Per ragioni di principio e di identità, di etica, perchè quello è. Se si tratta di fare politica come gli antichi e non come i moderni, insomma, non si dovrebbe avere paura di “smontare circa la metà dell’economia italiana e anche un bel pezzo del campionato di calcio” ciò che, secondo Massimo D’Alema (intervista al Corriere della Sera), imporrebbe riportare non solo l’Italia ma il mondo a prima della globalizzazione.
Quel processo, reso brutale all’inizio del secolo e che nessuno pretende di archiviare (come, d’altra parte, non si può tornare a Socrate e archiviare Machiavelli), ha generato relazioni con chi non rispetta i diritti umani. Il celebre dirigente del Pci Emanuele Macaluso, proprio nell’anno 2000 allo Steri di Palermo, stigmatizzò la separazione tra politica e cultura e, forse, vide già la pericolosa subordinazione della seconda alla prima.

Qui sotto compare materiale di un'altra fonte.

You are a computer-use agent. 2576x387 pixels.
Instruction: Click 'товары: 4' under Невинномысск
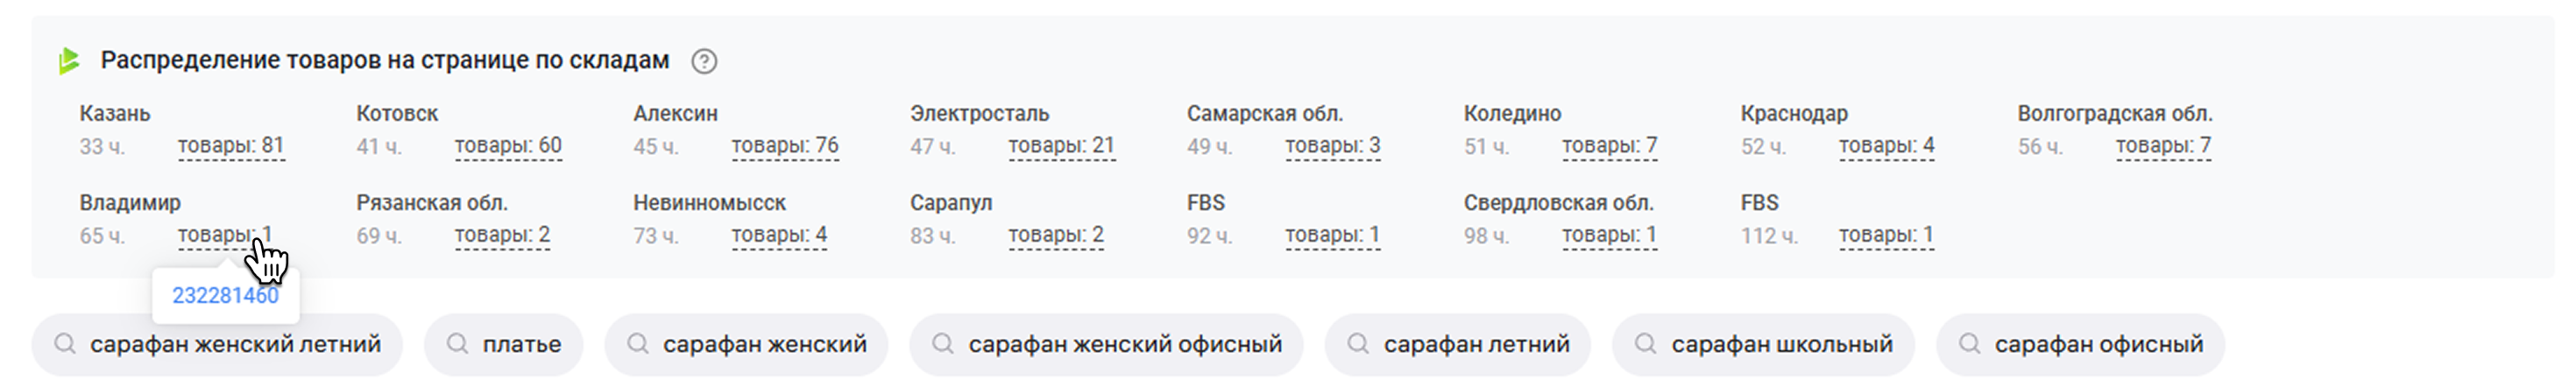[x=779, y=235]
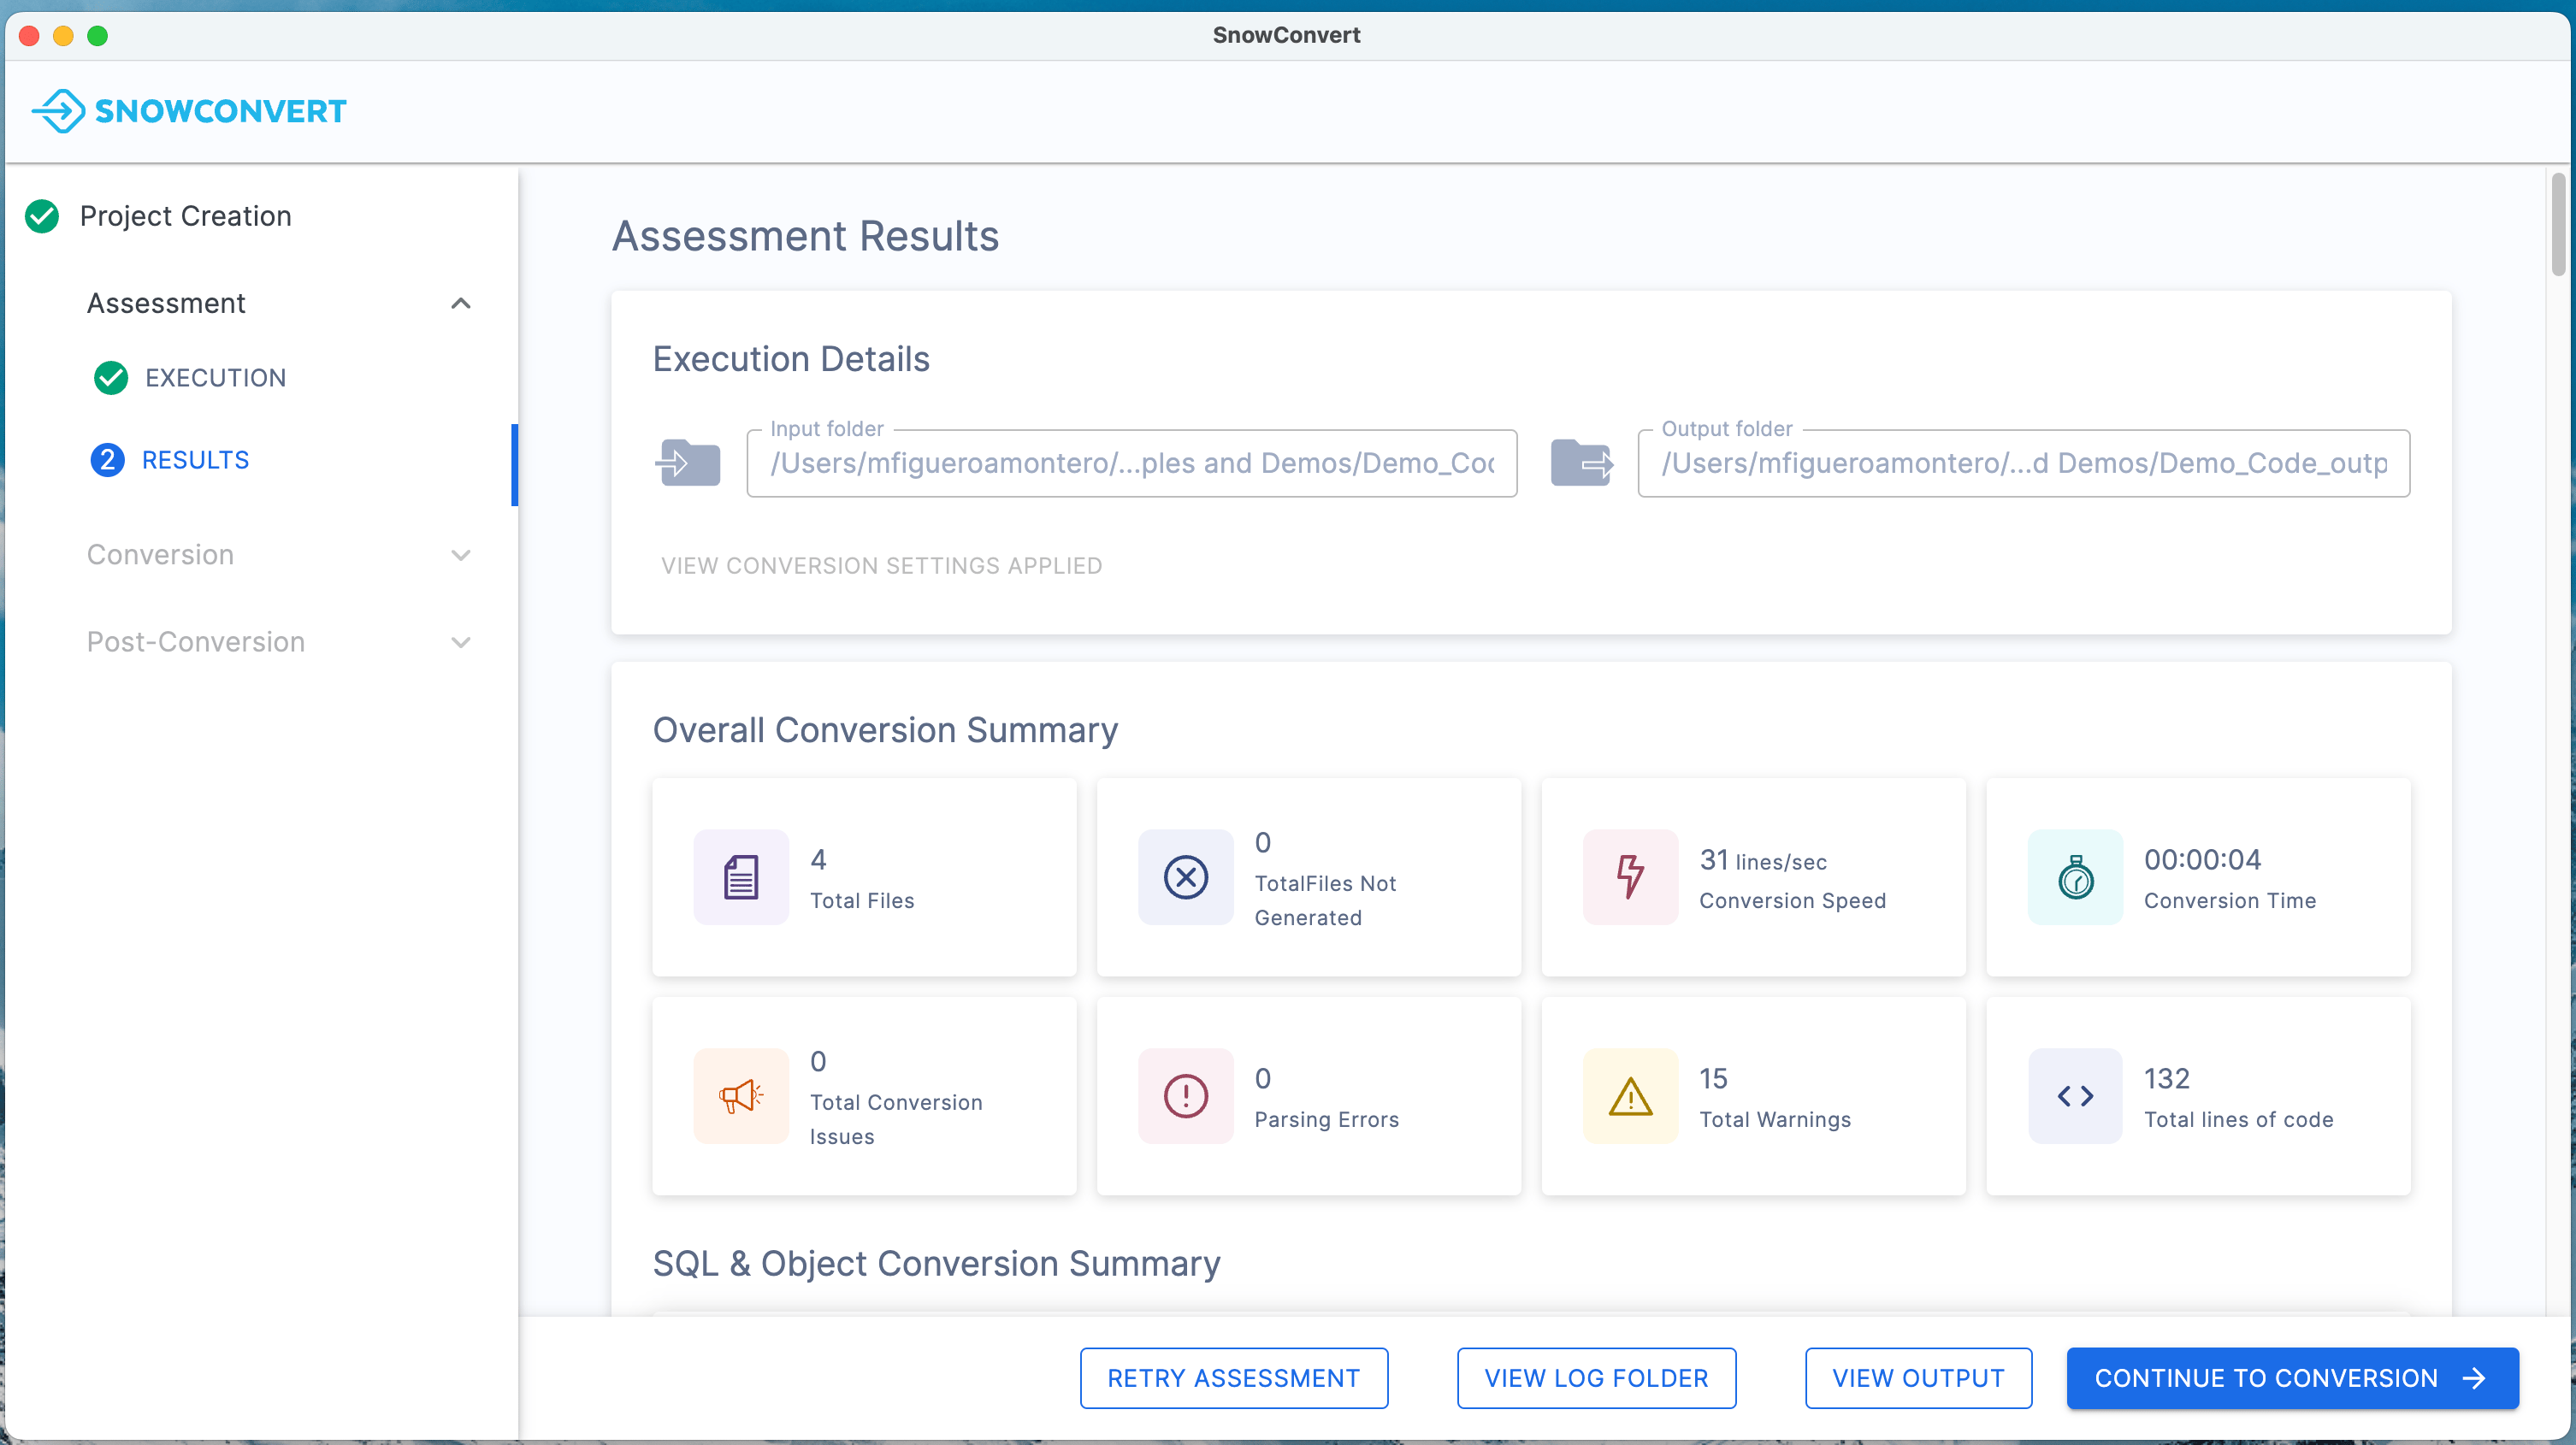
Task: Select RESULTS in the sidebar
Action: tap(195, 460)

E, quindi, prima la Cina sul piano generale, poi la Russia su quello della sicurezza e, ora, gli altri – che cercano di perforare l’ordine occidentale – stanno facendo, in un modo o in un altro, un passo indietro. Certo, è spaventoso che gli altri, se usano il denaro per comprarci, alla fine, insomma, gli altri siamo noi, e non è più quella bella canzone di Umberto Tozzi.
L’Italia è il centro di questo processo – sembrerebbe Bergamo il centro del centro – e deve nuovamente affrontare almeno due sfide. La prima è quella dei territori da unire: si tratta di fare diventare la questione settentrionale e la questione meridionale un’unica questione nazionale.
Che sia lo Stato a farlo o un partito-Stato è una questione secondaria, perchè quello che conta è l’obiettivo da raggiungere ma, certo, non si può pensare di dividere i conservatori dai progressisti se si deve affrontare una cosa del genere.
La seconda sfida è, infatti, guardare al di la e al di qua del fascismo, cioè recuperare quella parte della tradizione che è andata perduta nel Novecento o che è marginale e ininfluente. Dalla riuscita di questa operazione scaturirebbe un partito della Nazione e, quindi, aperto, oppure meno aperto, ma in grado di dialogare con l’altra parte.
Quello dei diritti, visti da nuove prospettive e in maniera non dogmatica, può essere il terreno di dialogo, a cominciare dall’abbandono del giustizialismo. Ma coniugare legalità, ovvero una cornice di civiltà e rispetto delle regole, e garanzie minime per i cittadini richiede a tutti un passo indietro. Quello che già si impone a chi voleva entrare in casa senza essere invitato o chiedere il permesso. Cioè gli altri che, troppo spesso, siamo noi.